Start of Block

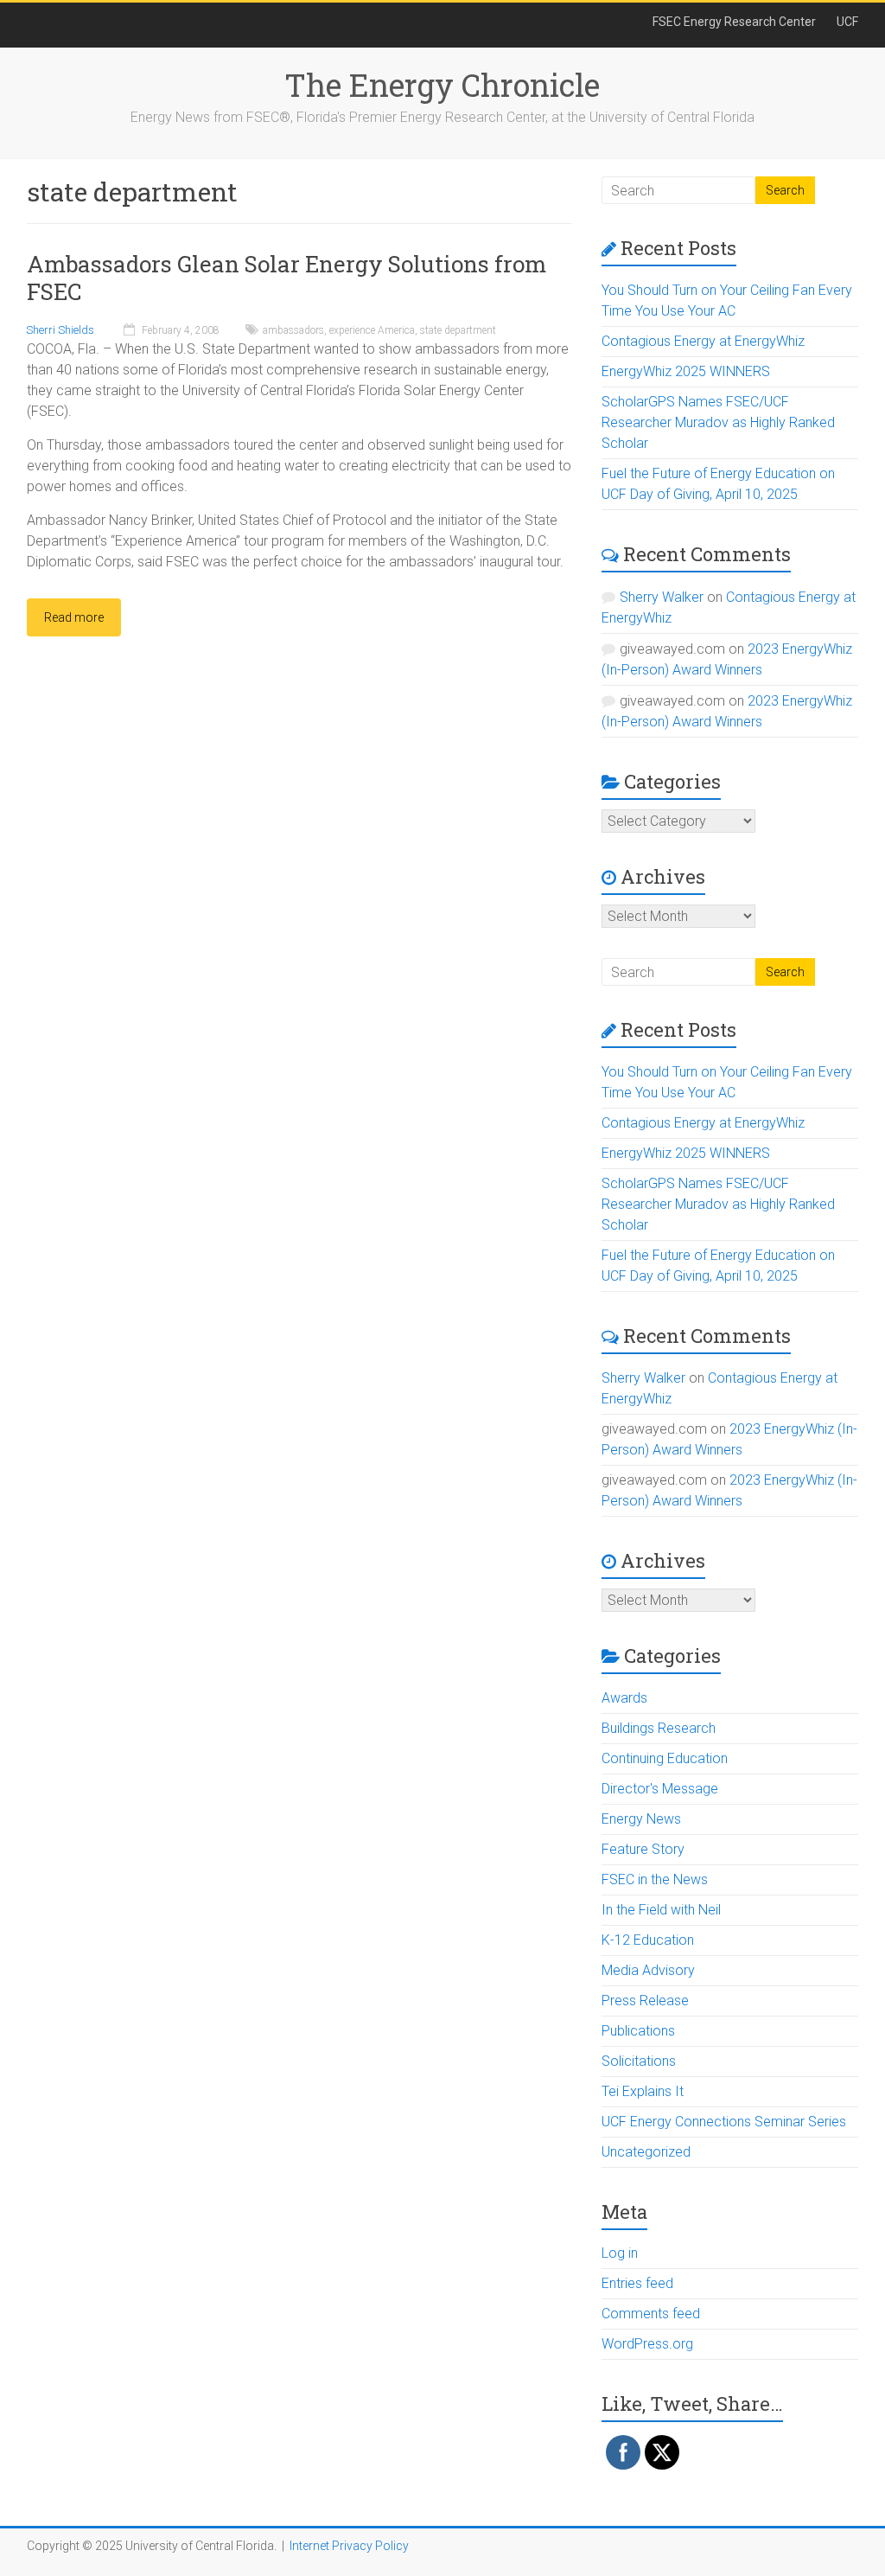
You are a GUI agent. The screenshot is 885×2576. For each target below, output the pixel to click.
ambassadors (293, 330)
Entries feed (637, 2283)
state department (458, 330)
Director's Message (660, 1788)
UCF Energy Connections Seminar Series (724, 2121)
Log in (620, 2253)
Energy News (641, 1819)
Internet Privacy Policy (349, 2546)
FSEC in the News (655, 1879)
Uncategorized (646, 2152)
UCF (847, 22)
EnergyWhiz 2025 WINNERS (686, 371)
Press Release (645, 2000)
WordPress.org (647, 2344)
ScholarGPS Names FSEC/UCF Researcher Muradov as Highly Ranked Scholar (718, 422)
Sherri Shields (60, 329)
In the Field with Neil (661, 1910)
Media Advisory (648, 1970)
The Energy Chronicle (442, 84)
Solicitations (639, 2061)
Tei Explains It (643, 2091)
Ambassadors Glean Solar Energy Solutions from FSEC (286, 277)
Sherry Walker (662, 597)
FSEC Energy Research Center (734, 22)
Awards (624, 1698)
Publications (638, 2031)
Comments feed (651, 2313)
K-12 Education (648, 1940)
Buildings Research (659, 1728)
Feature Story (643, 1849)
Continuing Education (665, 1758)
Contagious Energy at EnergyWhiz (703, 341)
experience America (372, 330)
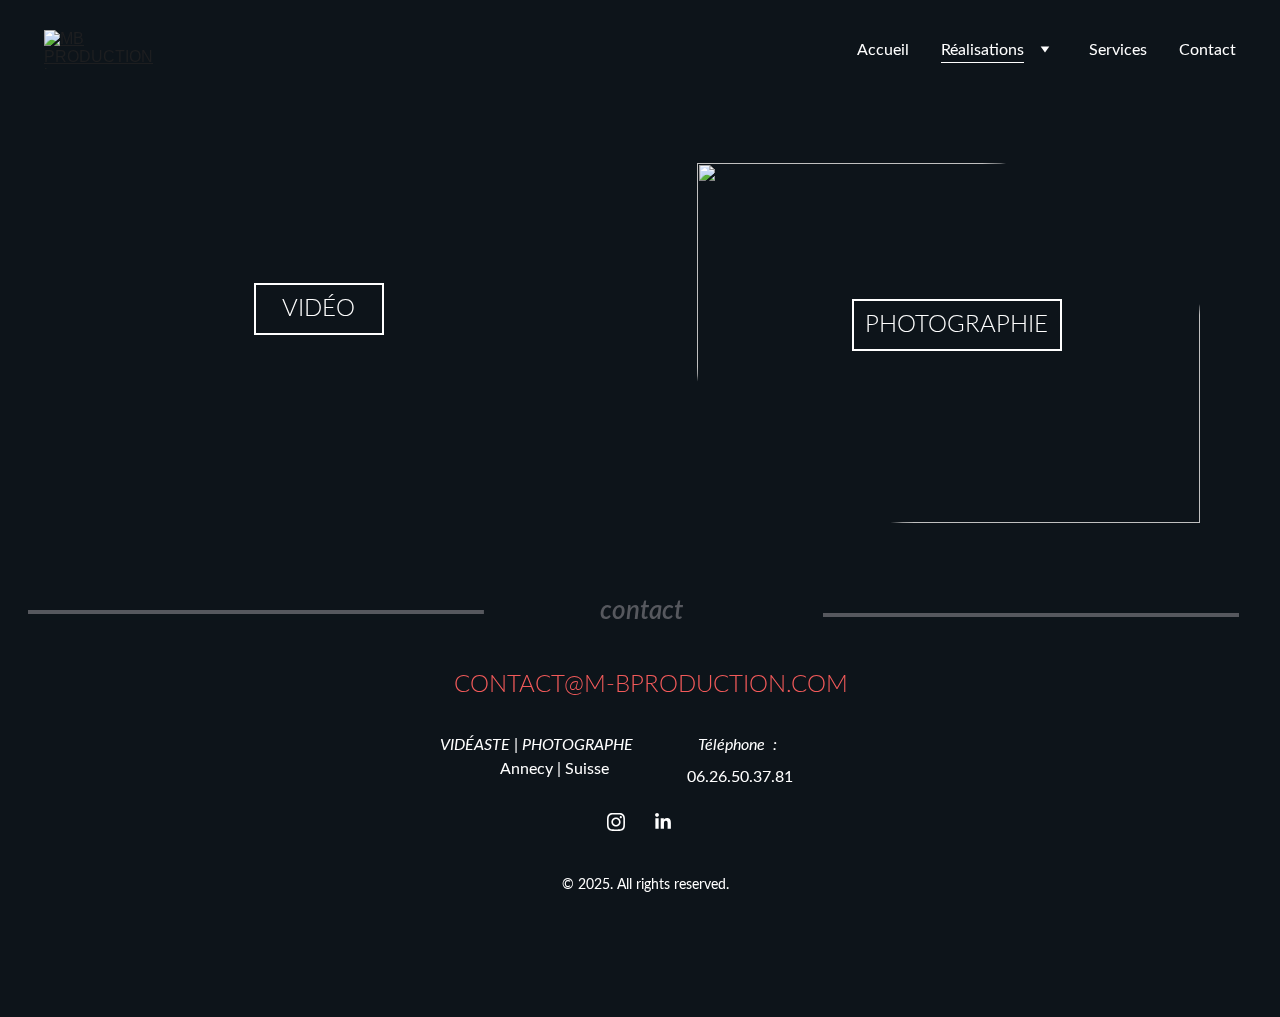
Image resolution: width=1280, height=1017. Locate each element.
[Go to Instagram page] (626, 822)
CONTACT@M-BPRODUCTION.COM (651, 685)
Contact (1207, 50)
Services (1118, 50)
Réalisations (982, 50)
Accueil (883, 50)
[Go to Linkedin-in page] (663, 822)
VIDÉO (318, 309)
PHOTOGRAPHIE (956, 325)
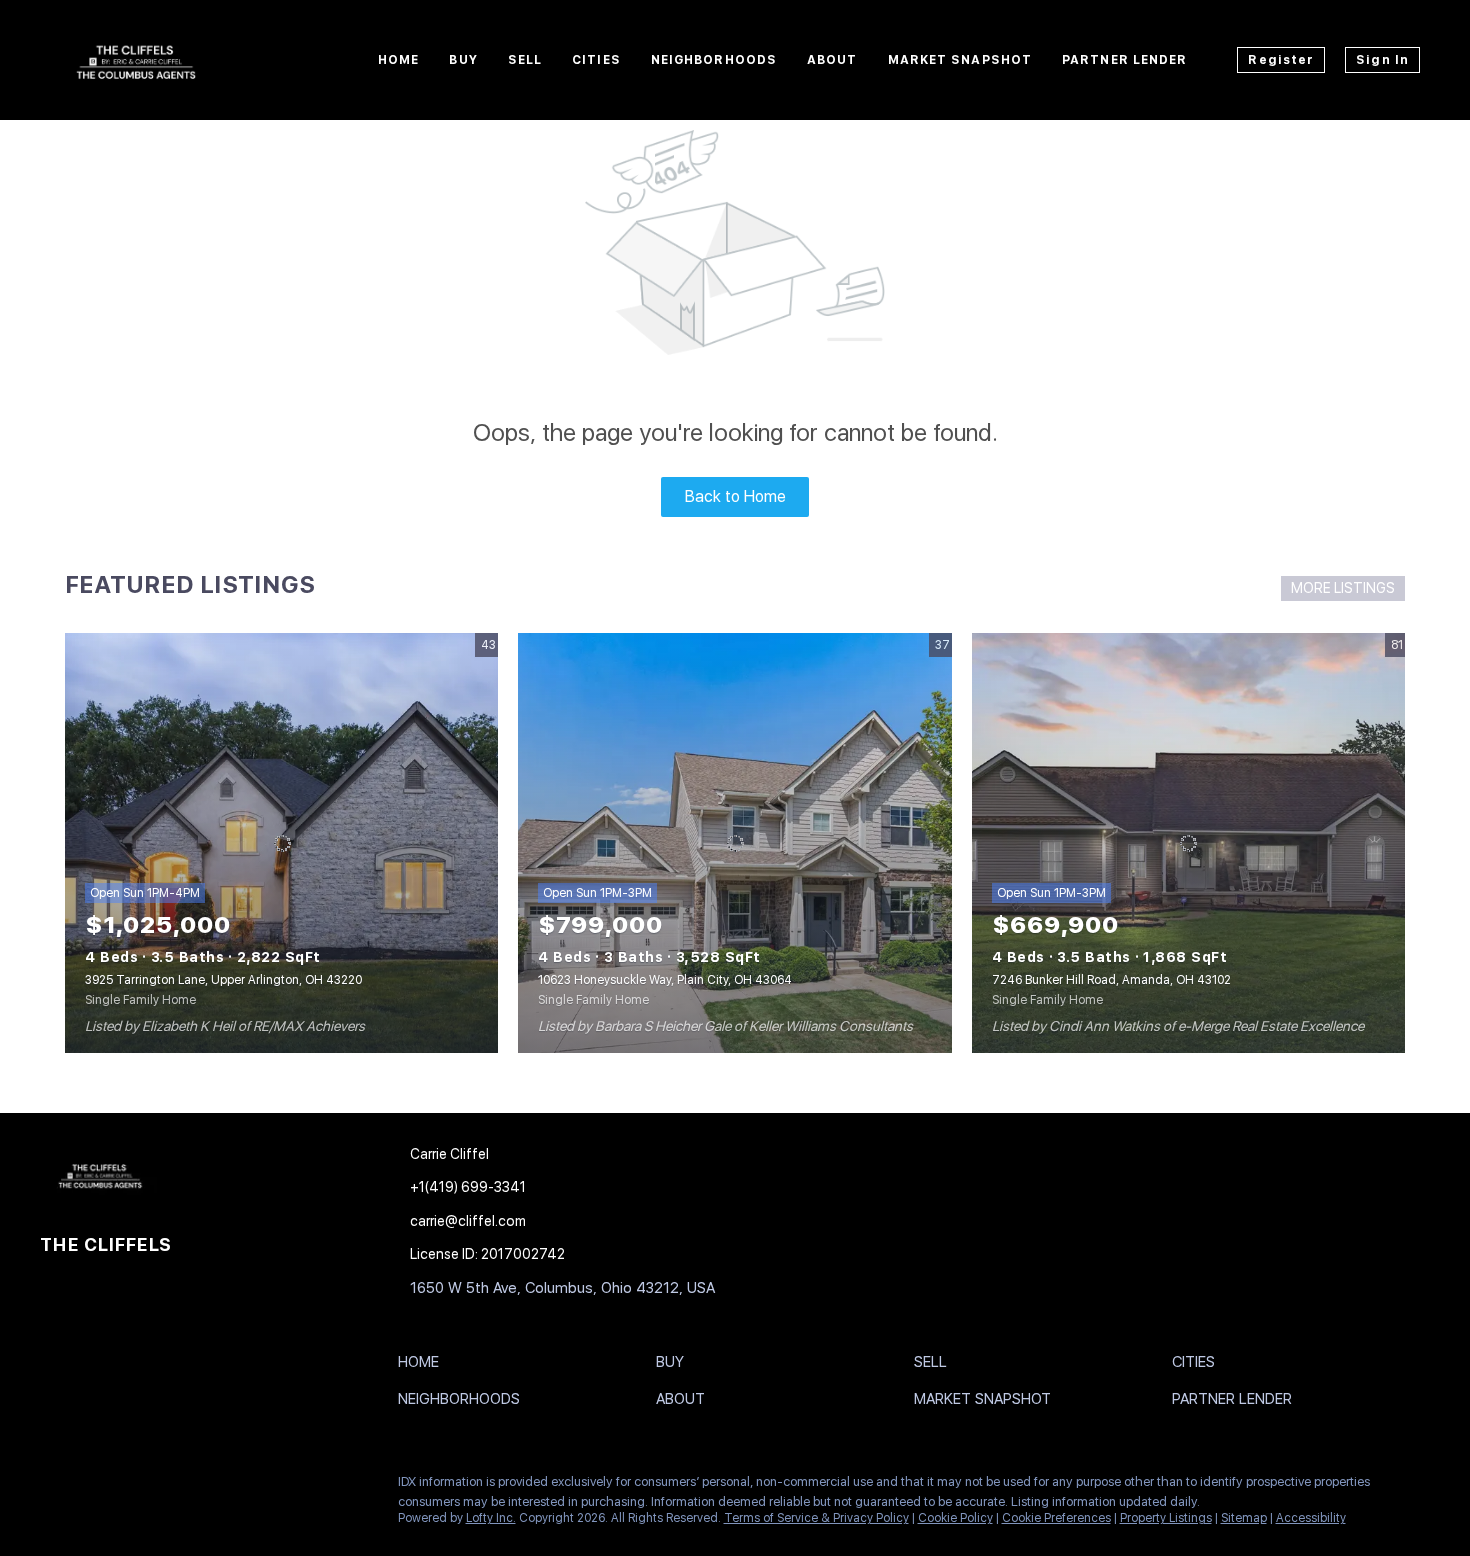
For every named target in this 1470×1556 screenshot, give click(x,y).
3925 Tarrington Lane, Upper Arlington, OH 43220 (223, 980)
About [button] (832, 60)
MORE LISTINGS (1343, 588)
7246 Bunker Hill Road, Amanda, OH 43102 (1111, 980)
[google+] (175, 1487)
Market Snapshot (960, 60)
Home (398, 60)
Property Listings (1166, 1518)
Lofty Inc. (491, 1518)
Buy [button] (463, 60)
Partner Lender (1124, 60)
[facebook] (55, 1487)
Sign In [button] (1382, 60)
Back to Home (735, 496)
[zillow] (135, 1487)
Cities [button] (596, 60)
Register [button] (1281, 60)
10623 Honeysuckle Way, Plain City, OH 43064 (665, 980)
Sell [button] (525, 60)
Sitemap (1244, 1518)
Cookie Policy (955, 1518)
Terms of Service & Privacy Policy (816, 1518)
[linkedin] (95, 1487)
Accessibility (1311, 1518)
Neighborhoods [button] (714, 60)
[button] (423, 1366)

End of Block

### Directions
Pictures stay out, and every line of the records is transcribed exactly.

### Reply
You are a GUI agent. The screenshot is 885×2576. For each target below, output the pixel to click.
ambassadors (293, 330)
Entries feed (637, 2283)
state department (458, 330)
Director's Message (660, 1788)
UCF Energy Connections Seminar Series (724, 2121)
Log in (620, 2253)
Energy News (641, 1819)
Internet Privacy Policy (349, 2546)
FSEC in the News (655, 1879)
Uncategorized (646, 2152)
UCF (847, 22)
EnergyWhiz 2025 WINNERS (686, 371)
Press Release (645, 2000)
WordPress.org (647, 2344)
ScholarGPS Names FSEC/UCF Researcher Muradov as Highly Ranked Scholar (718, 422)
Sherri Shields (60, 329)
In the Field with Neil (661, 1910)
Media Advisory (648, 1970)
The Energy Chronicle (442, 84)
Solicitations (639, 2061)
Tei Explains It (643, 2091)
Ambassadors Glean Solar Energy Solutions from FSEC (286, 277)
Sherry Walker (662, 597)
FSEC Energy Research Center (734, 22)
Awards (624, 1698)
Publications (638, 2031)
Comments feed (651, 2313)
K-12 Education (648, 1940)
Buildings Research (659, 1728)
Feature Story (643, 1849)
Continuing Education (665, 1758)
Contagious Energy at EnergyWhiz (703, 341)
experience America (372, 330)
Image resolution: width=1280, height=1017. Locate each element.
[Go to Instagram page] (626, 822)
CONTACT@M-BPRODUCTION.COM (651, 685)
Contact (1207, 50)
Services (1118, 50)
Réalisations (982, 50)
Accueil (883, 50)
[Go to Linkedin-in page] (663, 822)
VIDÉO (318, 309)
PHOTOGRAPHIE (956, 325)
For every named target in this 1470×1556 screenshot, give click(x,y).
3925 Tarrington Lane, Upper Arlington, OH 43220 (223, 980)
About [button] (832, 60)
MORE LISTINGS (1343, 588)
7246 Bunker Hill Road, Amanda, OH 43102 (1111, 980)
[google+] (175, 1487)
Market Snapshot (960, 60)
Home (398, 60)
Property Listings (1166, 1518)
Lofty Inc. (491, 1518)
Buy [button] (463, 60)
Partner Lender (1124, 60)
[facebook] (55, 1487)
Sign In [button] (1382, 60)
Back to Home (735, 496)
[zillow] (135, 1487)
Cities [button] (596, 60)
Register [button] (1281, 60)
10623 Honeysuckle Way, Plain City, OH 43064 (665, 980)
Sell [button] (525, 60)
Sitemap (1244, 1518)
Cookie Policy (955, 1518)
Terms of Service & Privacy Policy (816, 1518)
[linkedin] (95, 1487)
Accessibility (1311, 1518)
Neighborhoods [button] (714, 60)
[button] (423, 1366)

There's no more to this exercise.